▶ **EXERCISE MATERIALS**
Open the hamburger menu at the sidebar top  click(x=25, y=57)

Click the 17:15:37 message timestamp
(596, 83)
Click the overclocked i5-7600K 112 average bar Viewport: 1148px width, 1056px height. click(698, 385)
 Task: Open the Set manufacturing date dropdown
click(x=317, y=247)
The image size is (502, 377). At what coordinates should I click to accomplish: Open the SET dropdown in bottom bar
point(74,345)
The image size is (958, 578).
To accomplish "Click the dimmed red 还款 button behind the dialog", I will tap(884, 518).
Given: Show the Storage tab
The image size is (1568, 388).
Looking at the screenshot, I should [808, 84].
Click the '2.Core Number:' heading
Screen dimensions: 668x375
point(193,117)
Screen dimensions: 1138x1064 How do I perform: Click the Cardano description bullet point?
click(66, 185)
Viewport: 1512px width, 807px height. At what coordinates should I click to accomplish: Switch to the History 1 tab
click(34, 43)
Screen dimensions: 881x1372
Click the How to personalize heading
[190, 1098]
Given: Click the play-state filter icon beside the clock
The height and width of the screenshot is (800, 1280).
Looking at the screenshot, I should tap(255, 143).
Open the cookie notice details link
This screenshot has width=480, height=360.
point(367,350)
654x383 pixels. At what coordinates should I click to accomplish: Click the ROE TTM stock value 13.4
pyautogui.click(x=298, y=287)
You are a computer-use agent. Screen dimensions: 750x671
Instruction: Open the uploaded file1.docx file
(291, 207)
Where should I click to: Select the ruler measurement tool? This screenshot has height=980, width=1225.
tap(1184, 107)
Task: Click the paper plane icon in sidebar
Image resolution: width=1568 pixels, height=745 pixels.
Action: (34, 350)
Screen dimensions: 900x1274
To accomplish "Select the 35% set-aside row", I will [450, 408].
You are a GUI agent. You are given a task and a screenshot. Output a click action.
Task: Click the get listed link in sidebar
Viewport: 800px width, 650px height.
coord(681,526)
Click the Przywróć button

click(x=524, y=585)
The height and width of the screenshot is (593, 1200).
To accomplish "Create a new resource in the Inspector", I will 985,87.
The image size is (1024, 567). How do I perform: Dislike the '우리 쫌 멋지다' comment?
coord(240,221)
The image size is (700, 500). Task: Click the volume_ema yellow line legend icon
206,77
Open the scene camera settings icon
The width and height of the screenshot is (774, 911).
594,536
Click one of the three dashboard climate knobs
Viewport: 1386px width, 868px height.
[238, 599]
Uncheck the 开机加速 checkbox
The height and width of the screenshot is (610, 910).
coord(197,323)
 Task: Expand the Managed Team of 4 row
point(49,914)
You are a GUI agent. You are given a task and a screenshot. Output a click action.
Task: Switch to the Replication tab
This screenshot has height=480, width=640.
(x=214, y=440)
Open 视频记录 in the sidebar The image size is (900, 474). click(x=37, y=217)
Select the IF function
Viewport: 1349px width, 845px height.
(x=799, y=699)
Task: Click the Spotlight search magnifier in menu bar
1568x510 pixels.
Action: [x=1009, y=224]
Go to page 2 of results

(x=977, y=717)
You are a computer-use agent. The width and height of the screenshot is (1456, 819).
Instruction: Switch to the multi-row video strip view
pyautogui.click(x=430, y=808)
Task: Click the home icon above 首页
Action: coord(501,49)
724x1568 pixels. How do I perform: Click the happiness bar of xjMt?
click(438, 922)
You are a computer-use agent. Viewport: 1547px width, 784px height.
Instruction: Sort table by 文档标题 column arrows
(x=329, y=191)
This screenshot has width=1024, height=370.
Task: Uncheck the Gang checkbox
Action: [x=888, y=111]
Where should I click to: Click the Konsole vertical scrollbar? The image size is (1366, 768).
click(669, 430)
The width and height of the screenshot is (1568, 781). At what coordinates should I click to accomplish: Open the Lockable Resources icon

▶ **WHAT THE TASK REQUIRES**
Look through the material and say how many lines hold "agent". Give the number only.

▶ **ANSWER SPACE**
5